Zihnini ve gönlünü Allah’a zimmetlemiş bir mümin, asıl ve sonsuz hayat ahirete inanmakla Yaratıcısıyla bir nevi antlaşma yapmakta, O’ndan sağlam bir söz almaktadır. Böylece duyu organlarıyla, zihinsel tasavvurlarıyla, akıl ve tefekkür boyutuyla yaşadığı dünya üzerindeki sükûn ve hareketinin nihai noktasının Cenâb-ı Hakk’ın rızasını kazanmak, diğer bir ifadeyle kendi iradesiyle O’nun muradını birleştirmek olduğunu aklından çıkarmayan ve buna göre bir yaşantı süren Müslüman, son tahlilde Rabbinin hak olan vaadi ile karşılaşacaktır. Buna mukabil, başlangıç ahdine sadık kalmayıp hayatı bu dünyadan ibaret görerek gidişin dönüşünü, inişin yokuşunu ve nihayetinde din gününün yegâne sahibini unutan insanoğlunun insan, eşya, tabiat ve kâinatla olan ilişkisinde adaletten uzaklaşıp kaosun baş aktörü olması ve neticede Rabbinin vaîdiyle karşılaşması kaçınılmazdır. Bu bağlamda, ilahi adalet gereği boynuzsuz koçun boynuzlu koçtan hakkını alacağını müjdeleyen (Müslim, Birr, 15 [2582]), iyilik ve kötülük namına zerre miktarınca yapılan her şeyin görülüp karşılığının verileceğini haber veren (Zilzâl, 99/7-8), herkese tastamam adaletle hükmedilip kimseye asla zulmedilmeyeceğini (Zümer, 39/69) tesis eden ahiret inanışı, dünya üzerindeki nizamı koruyan; hak, hukuk ve adalet noktasında anlam problemi yaşayan insanı ümitsizlikten kurtarıp motive eden mühim bir fonksiyon icra etmektedir. Aksi takdirde yeryüzünde vuku bulan haksızlık ve zulümler, söz konusu eylemlerin faillerinin yanına kâr kalır ki, bu aklen ve şer’an muhaldir. Öte yandan ahiret inanışı, dinî pratiklerin en önemli motivasyon kaynağı olan nefis murakabesini aktif kılması açısından, mazi ve hâlin muhasebesini yapıp istikbalini tanzim etme gayretindeki Müslümanı, büyük mahkemenin kurulacağı günde hesabını veremeyeceği söz, fiil ve tutumlardan uzak tutmaktadır. Bu yönüyle dinamik, kararlı ve istikrarlı bir mümin portresini daima gözden geçirmemize imkân sağlayan, hesap gününde Allah’ın huzuruna günah yüküyle çıkmamak için bizleri bu dünyada iken tedbir almaya teşvik eden ahiret inanışı, Cenâb-ı Hakk’ın rızasına dönük dosdoğru şekilde mesafe kat etmedeki en sadık yardımcımızdır.

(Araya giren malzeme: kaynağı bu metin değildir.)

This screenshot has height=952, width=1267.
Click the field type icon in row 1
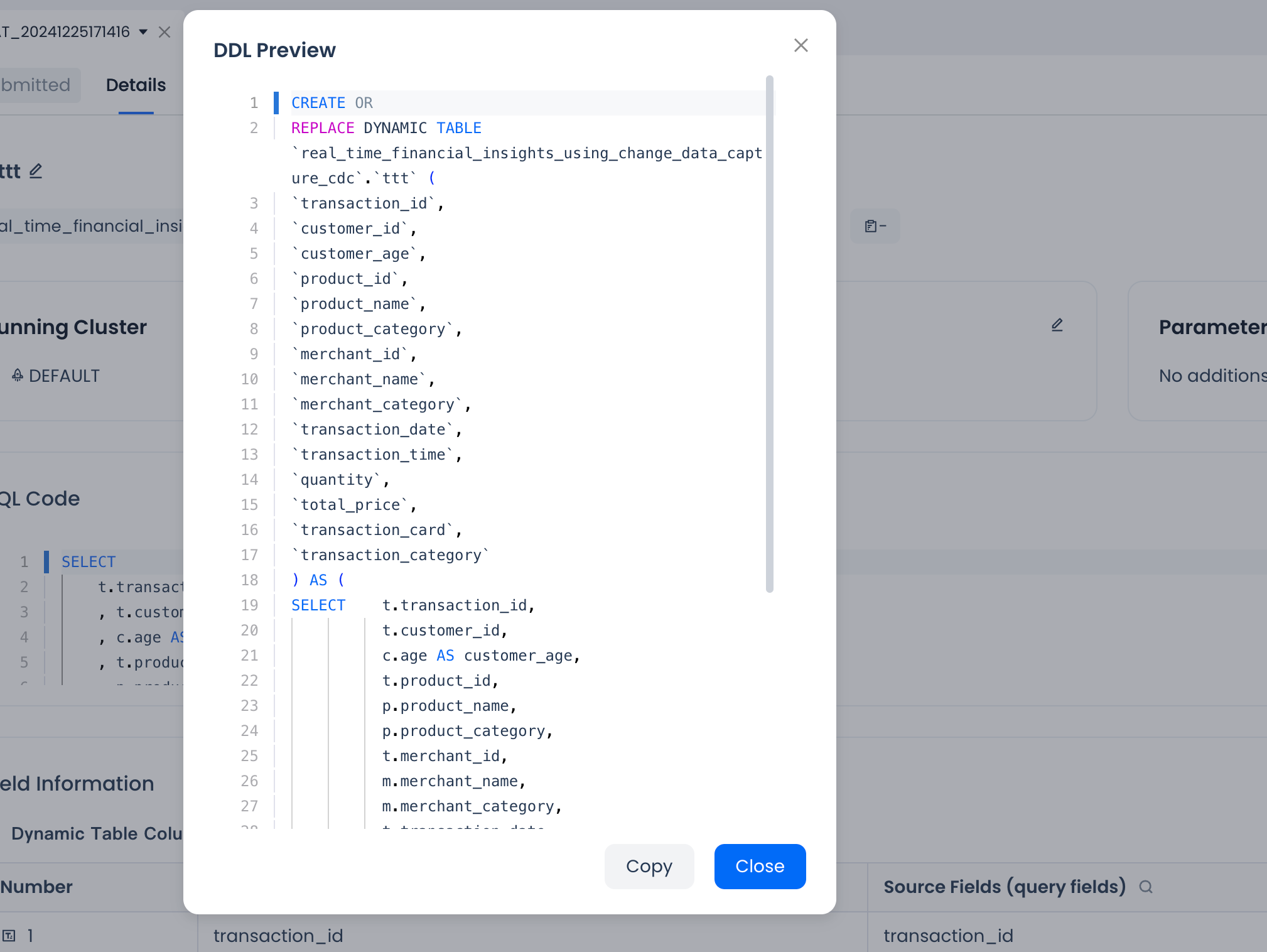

Bu noktadan hareketle ifade edelim ki varlık, bilgi, anlam, gaye, değer, ahlak ve hukuk konusunda zafiyet ve savrulmalar yaşadığımız, ruh taşıyan canlılara merhameti, Cenâb-ı Hakk’a mutlak itaati ötelediğimiz, Rabbimizin emrimize amade kıldığı eşyanın mahiyetinden ziyade formuna ilgi göstermenin neticesinde kabz hâli yaşadığımız; tamah, gösteriş, övünme, tüketim ve biriktirmeyle varlık alanı oluşturma mücadelesine giriştiğimiz, bireyselleşip dünyevileşerek mutlak hakikat ölümü unutmaya yüz tuttuğumuz modern zamanlar, ahirete iman noktasındaki ideal bilincimizi örselemektedir. Bu meyanda; “Dünya hayatı ancak bir oyun ve bir eğlencedir. Elbette ki ahiret yurdu Allah’a karşı gelmekten sakınanlar için daha hayırlıdır. Hâlâ akıllanmayacak mısınız?” (En’âm, 6/32) ayeti, gaflet rüzgârlarıyla sarsılıp istikamet ve anlam problemi yaşayan zihinlere ikaz sadedinde mühim bir hatırlatmadır. Diğer taraftan, dünya ve ukba rehberimiz Hz. Peygamberin (s.a.s.); “Akıllı kişi kendisini hesaba çeken ve ölümden sonrası için çalışandır. Aciz kişi ise arzularına uyup Allah’tan bağışlanma umandır.” (Tirmizî, Sıfatü’l-kıyâme, 25) sözü de müminin kulluk yolculuğundaki nihai rotasının ahiret olduğunu açıkça gözler önüne sermektedir. Bu açıdan, mutlak rahat ve konforun bulunmadığı, asıl menzil ahirete nispetle soluklanma mesabesindeki dünya hayatına ebedilik atfetmeden yani dünyayı ahiretsizleştirmeden fakat büsbütün de ondan el-etek çekmeden hareket etmenin ideal mümin yaklaşımı olduğu izahtan varestedir. Bunun için de mebdei mead ile anlamlandıran yüce dinimiz İslam’ın dünya-ahiret dengesine dair ortaya koyduğu prensiplere sarılmak, dolayısıyla züht ve rağbetin anlamını kavrayıp içselleştirmek oldukça önem arz etmektedir. Buna göre, mahiyeti itibariyle mutlak bir inanç ve teslimiyeti hak eden ahiret ve onun zorunlu mukaddimesi olan dünya hayatı, Müslümanların zihin ve gönül atlasında anlam ve değer cihetiyle eşdeğer bir konum işgal etmelidir.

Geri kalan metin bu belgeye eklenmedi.